### Work instructions:
Only the lines from the one containing "This screenshot has width=1123, height=419." to the end of the data below belong in the answer, each repeated exactly; no pictures.
** Opening Records shown block **
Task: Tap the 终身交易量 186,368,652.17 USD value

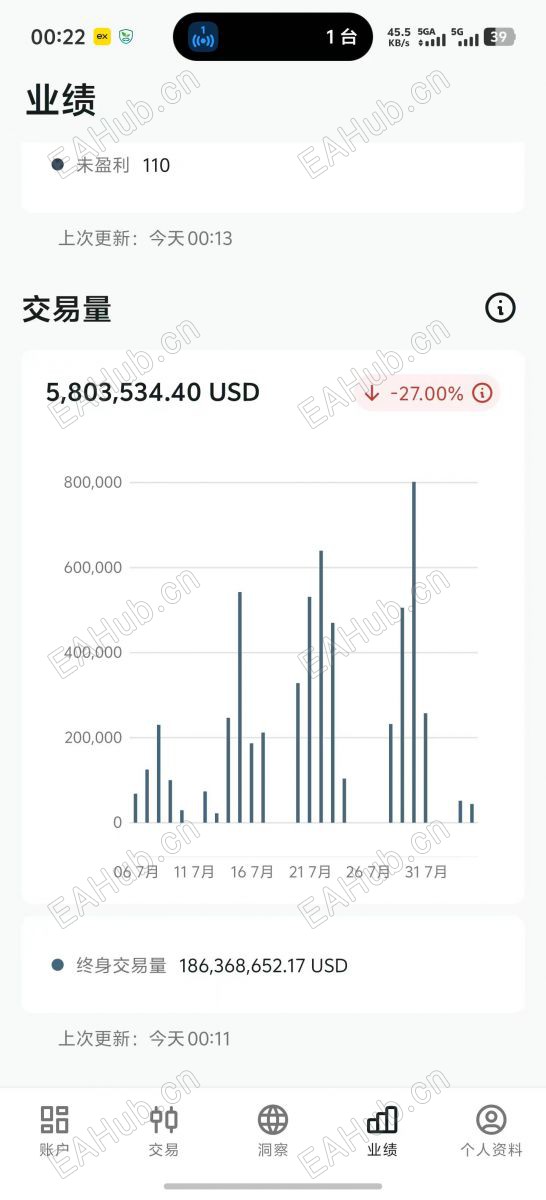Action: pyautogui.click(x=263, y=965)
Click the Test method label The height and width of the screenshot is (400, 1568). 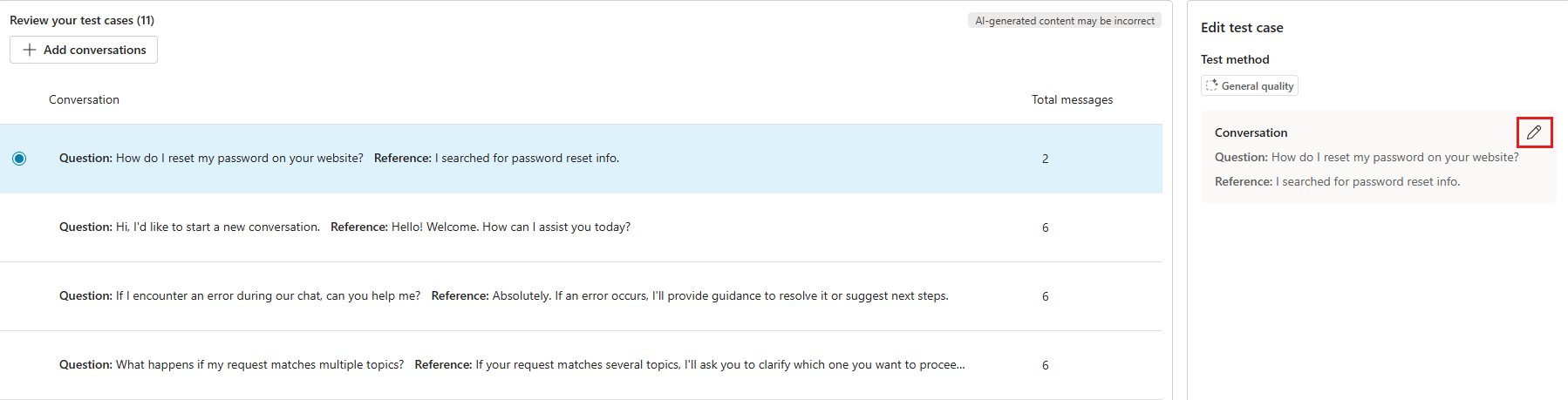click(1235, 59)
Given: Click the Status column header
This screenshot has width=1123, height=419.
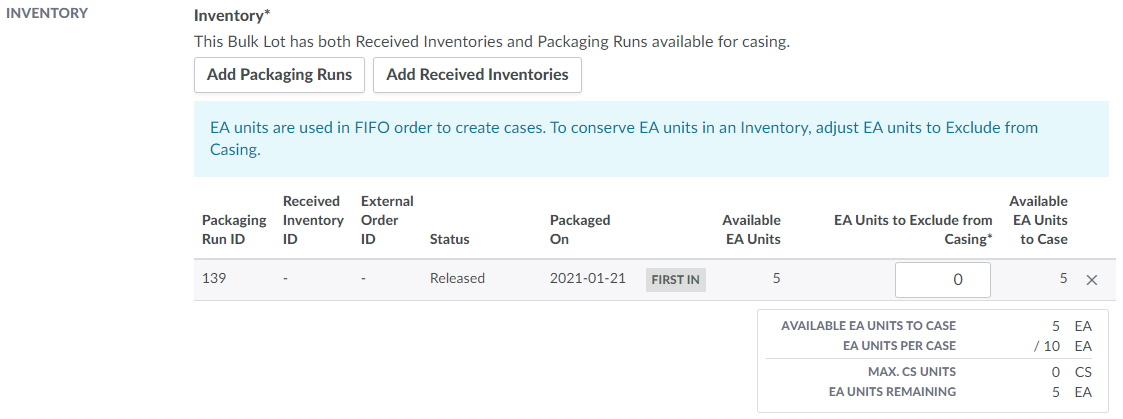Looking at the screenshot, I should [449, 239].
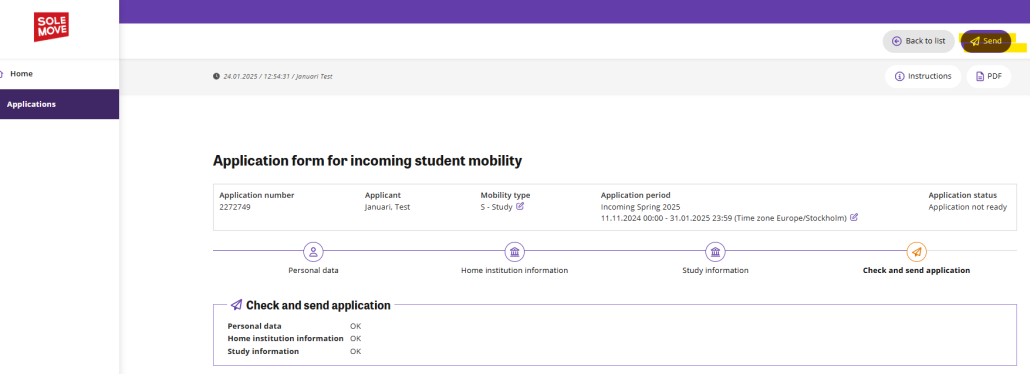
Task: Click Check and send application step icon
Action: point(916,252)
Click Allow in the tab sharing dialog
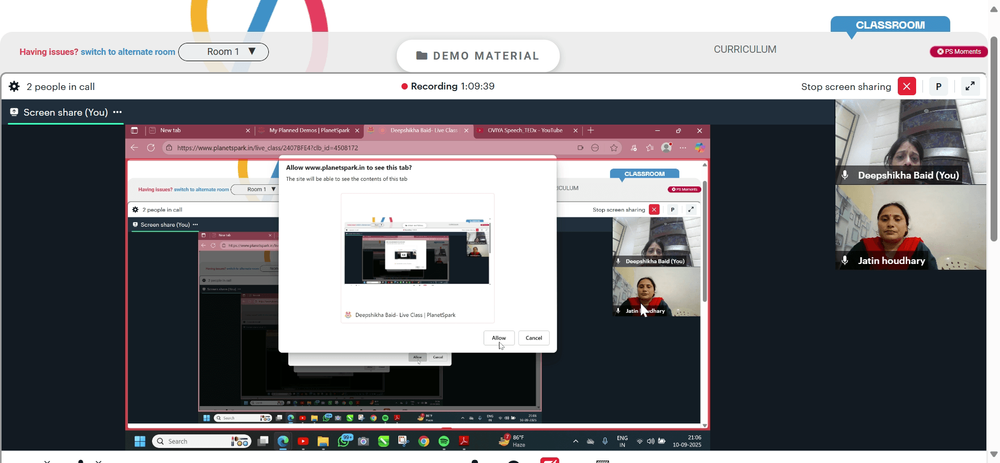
** Closing Records shown block **
### Answer section:
This screenshot has width=1123, height=419.
Looking at the screenshot, I should [449, 239].
Task: Click Check and send application step icon
Action: point(916,252)
Click Allow in the tab sharing dialog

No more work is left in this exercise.